Claude Poissant : Ceux qui restent
Scène

Claude Poissant : Ceux qui restent

Claude Poissant désirait nous faire partager une de ses trouvailles littéraires en mettant en scène Je voudrais me déposer la tête de Jonathan Harnois. Mot à mot.

C’est par hasard que Claude Poissant a découvert Je voudrais me déposer la tête de Jonathan Harnois. "Je trouvais ce titre très joli, se souvient-il quant à la raison l’ayant poussé à acheter ce roman avant de partir en voyage. Je l’ai lu en un seul souffle et je suis resté là-dessus pendant des jours à me dire: "Il faut que je fasse quelque chose avec ça." Il y avait là une prise de parole d’une telle authenticité, d’une telle sincérité."

Plus précisément, il s’agit du parcours d’un jeune homme qui doit faire face au suicide de son meilleur ami. "Ludo se lance dans une espèce de traversée de lui-même en retournant à l’endroit où Félix s’est tué, observe-t-il. Alors qu’il marche en compagnie de sa douce, à travers la banlieue, la campagne, pour arriver au bord du fleuve dans le village de Saint-Sulpice, il nous raconte à la fois ce qu’il voit et ce qu’il ressent."

À son retour à la maison, Poissant n’a donc pas tardé à contacter l’auteur pour le rencontrer. Une semaine plus tard, il lui annonçait ses intentions: "J’ai le goût de faire une adaptation théâtrale de ton roman et je n’en changerai pas une ligne. Je veux que ça reste de la prose parce que c’est ce que j’ai lu et aimé." Avec sa collaboration, il a ensuite choisi les éléments à retrancher, en plus de concevoir quelques tableaux supplémentaires pour le spectacle.

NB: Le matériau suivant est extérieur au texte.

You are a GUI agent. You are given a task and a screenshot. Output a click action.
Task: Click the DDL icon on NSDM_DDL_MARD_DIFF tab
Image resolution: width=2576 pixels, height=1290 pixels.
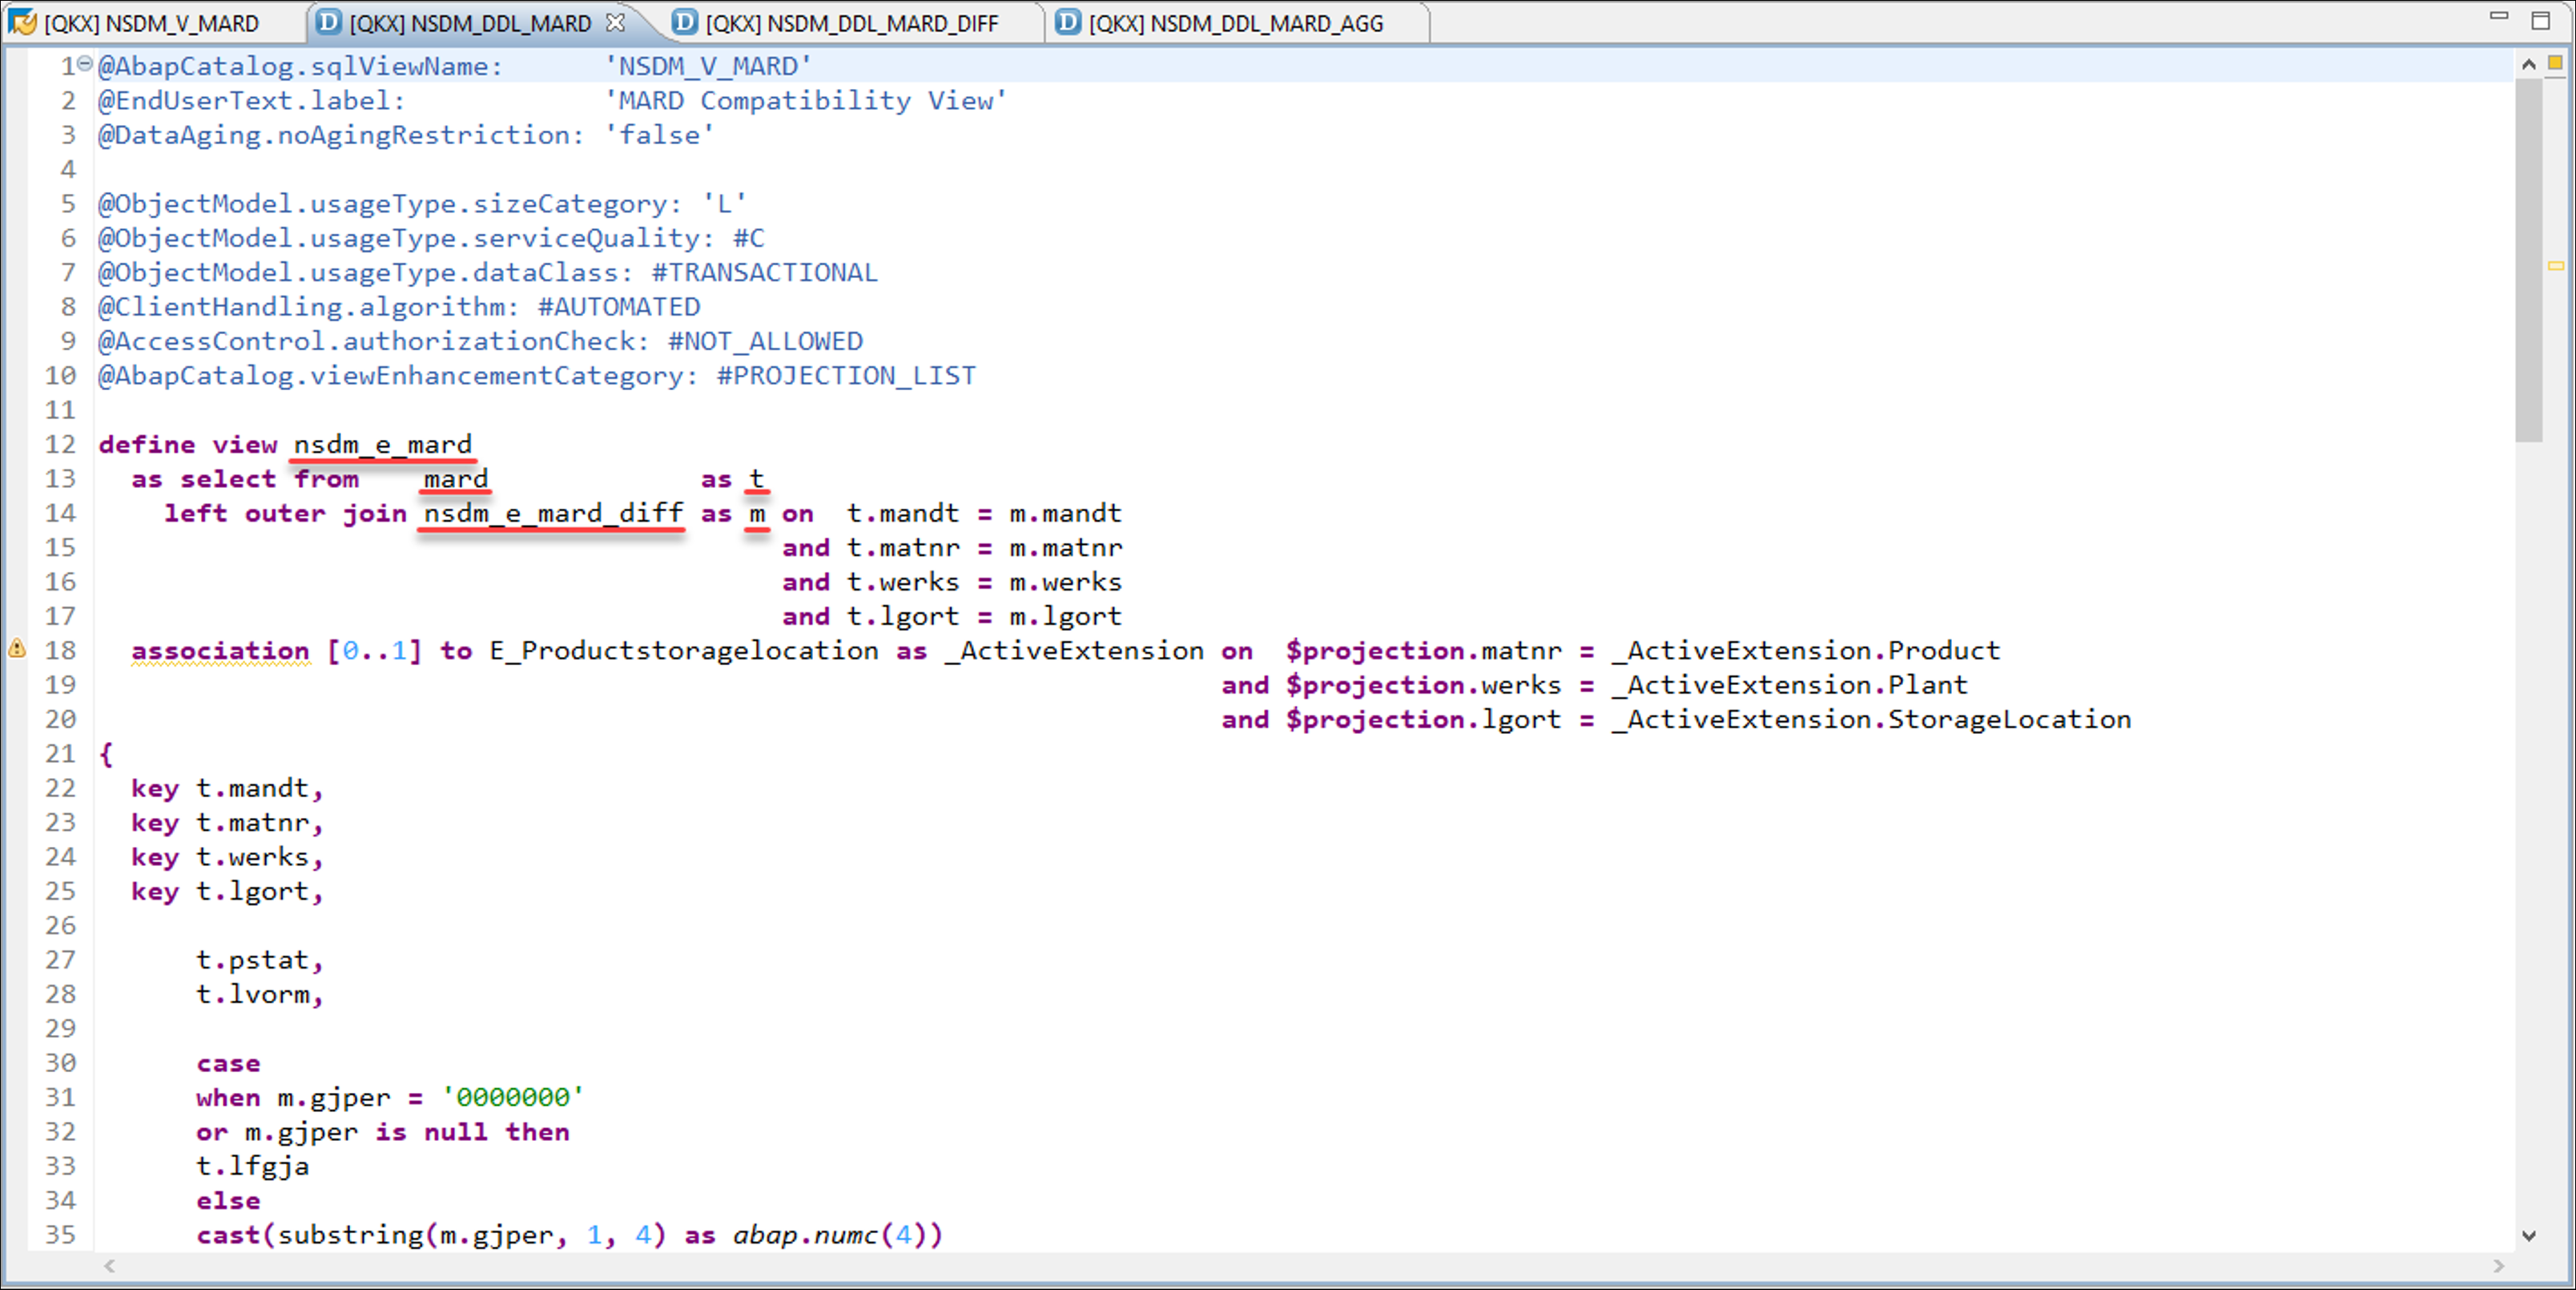[x=684, y=22]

Bien sûr, l’exercice devait amener son lot de difficultés. "J’ai passé une vingtaine de comédiens en audition, mais je ne trouvais aucun Félix et plein de Ludo, relate-t-il. Alors, j’ai décidé de mettre en scène trois Ludo complètement différents. Ce sont eux qui nous racontent l’histoire, en parlant ensemble ou en se passant la parole. S’il n’y avait eu qu’un seul narrateur, j’ai l’impression qu’il aurait manqué certaines couleurs que je voulais trouver."

Côté jeu, il tenait à éviter la simple illustration de ce qui est dit. "Physiquement, j’ai essayé que ce soit juste suggéré. Certains moments exigent des prouesses pour évoquer tout ça, mais le but était toujours de garder le texte à l’avant. Il fallait passer à travers chaque moment du roman pour savoir s’il était à trois voix ou à une, lequel des personnages éprouve le plus de colère, le plus de tristesse, lequel est dans le temps présent ou a un peu plus de distance…"

En ressort un certain dépaysement, dont ils ont pu mesurer l’effet lors de la création de la pièce, l’année dernière à Montréal. "Les gens nous disent qu’au début, ils sont un peu happés par la manière de faire, comme si on ne leur donnait pas beaucoup le temps de s’émouvoir, et c’était l’objectif, c’est-à-dire qu’ils sont hypnotisés par le propos, le sujet, la façon dont ça vit, et que la véritable émotion surgit au moment où on les quitte. On sent qu’on les laisse avec une espèce de frisson, de réflexion", conclut le metteur en scène.